VILLA IN DIRE NEED OF NEW STRIKER
Talking of teams with a blunt attack, Remi Garde’s first game in charge of Aston Villa against Manchester City made for interesting viewing on Sunday.
I wrote about their performance in more detail immediately after the game, but in a nutshell the Villans could be described as resembling a brand new gun without any bullets. They played some nice football, but it was chanceless football…which can ultimately only be classed as poor football.
Despite having a commendable 48% of possession in the first half, Villa managed only a solitary touch in City’s penalty area. They put together several fine passing moves to work the ball into the final third, but time and time again they were reluctant to swing in a cross – with nobody to aim to.
Garde had made six changes for the game, with all four summer signings from Ligue 1 recalled, but his selection of Scott Sinclair ahead of Rudy Gestede or Gabriel Agbonlahor up front left Villa without a focal point to their attack.

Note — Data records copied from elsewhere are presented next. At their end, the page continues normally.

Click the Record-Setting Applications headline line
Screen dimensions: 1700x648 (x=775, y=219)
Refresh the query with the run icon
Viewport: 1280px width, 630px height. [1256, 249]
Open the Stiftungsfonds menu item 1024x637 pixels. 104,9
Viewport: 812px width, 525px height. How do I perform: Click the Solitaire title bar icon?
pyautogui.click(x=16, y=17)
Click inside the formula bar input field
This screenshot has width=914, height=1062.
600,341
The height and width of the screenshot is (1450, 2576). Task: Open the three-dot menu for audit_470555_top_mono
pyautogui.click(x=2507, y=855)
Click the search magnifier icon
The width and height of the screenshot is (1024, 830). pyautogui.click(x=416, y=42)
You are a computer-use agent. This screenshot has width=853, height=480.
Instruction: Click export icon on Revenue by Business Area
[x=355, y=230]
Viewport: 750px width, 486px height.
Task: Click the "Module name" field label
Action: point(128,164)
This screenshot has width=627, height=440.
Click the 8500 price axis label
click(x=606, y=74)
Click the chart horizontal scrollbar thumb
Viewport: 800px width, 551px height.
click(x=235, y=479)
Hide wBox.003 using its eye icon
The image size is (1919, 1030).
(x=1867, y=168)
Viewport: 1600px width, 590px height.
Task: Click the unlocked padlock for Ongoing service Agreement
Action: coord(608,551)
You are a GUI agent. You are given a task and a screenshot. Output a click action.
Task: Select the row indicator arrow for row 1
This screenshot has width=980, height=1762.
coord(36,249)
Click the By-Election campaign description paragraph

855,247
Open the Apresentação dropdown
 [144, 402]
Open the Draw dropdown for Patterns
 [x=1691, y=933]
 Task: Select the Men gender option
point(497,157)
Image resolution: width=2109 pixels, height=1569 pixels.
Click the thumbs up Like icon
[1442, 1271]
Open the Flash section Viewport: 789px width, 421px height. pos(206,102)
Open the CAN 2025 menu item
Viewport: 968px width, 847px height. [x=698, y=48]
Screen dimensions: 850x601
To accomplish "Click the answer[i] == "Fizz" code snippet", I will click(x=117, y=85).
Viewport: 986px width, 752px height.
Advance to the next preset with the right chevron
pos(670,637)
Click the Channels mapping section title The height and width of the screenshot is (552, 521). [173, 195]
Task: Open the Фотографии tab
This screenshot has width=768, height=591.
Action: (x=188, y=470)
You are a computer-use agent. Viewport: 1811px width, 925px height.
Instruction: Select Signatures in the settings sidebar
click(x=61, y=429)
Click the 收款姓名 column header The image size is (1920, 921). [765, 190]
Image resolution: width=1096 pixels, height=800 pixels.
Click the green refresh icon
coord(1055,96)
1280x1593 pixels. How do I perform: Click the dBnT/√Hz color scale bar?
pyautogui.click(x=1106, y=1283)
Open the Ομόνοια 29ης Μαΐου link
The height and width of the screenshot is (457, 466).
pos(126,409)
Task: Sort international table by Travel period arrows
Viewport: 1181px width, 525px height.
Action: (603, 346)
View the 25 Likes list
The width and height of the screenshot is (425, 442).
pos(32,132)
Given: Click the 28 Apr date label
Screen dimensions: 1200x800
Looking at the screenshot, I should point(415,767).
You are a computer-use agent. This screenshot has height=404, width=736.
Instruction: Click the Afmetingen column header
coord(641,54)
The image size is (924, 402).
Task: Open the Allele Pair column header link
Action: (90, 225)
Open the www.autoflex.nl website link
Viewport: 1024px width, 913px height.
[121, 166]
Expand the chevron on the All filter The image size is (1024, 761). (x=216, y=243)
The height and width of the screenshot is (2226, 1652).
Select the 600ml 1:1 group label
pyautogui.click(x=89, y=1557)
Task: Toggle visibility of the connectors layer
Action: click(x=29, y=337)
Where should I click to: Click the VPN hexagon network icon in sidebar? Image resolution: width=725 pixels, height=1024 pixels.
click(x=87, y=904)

That is not to suggest, however, that Garde made a mistake in selecting Sinclair. Villa’s use of the ball, in particular during the first half, was a large reason for them keeping City at bay – their possession-based approach was a more effective one than hitting long balls at Gestede and hoping for something to stick would have been up against Vincent Kompany and Nicolas Otamendi.
However, that Garde felt Sinclair was Villa’s best option up front highlights the severe lack of quality in that area – and the challenge the Frenchman has on his hands to keep the Midlands club in the Premier League this season. He has already shown himself to be tactically astute, but good tactics without good players are worth little – Villa simply must back him in January or prepare for the Championship.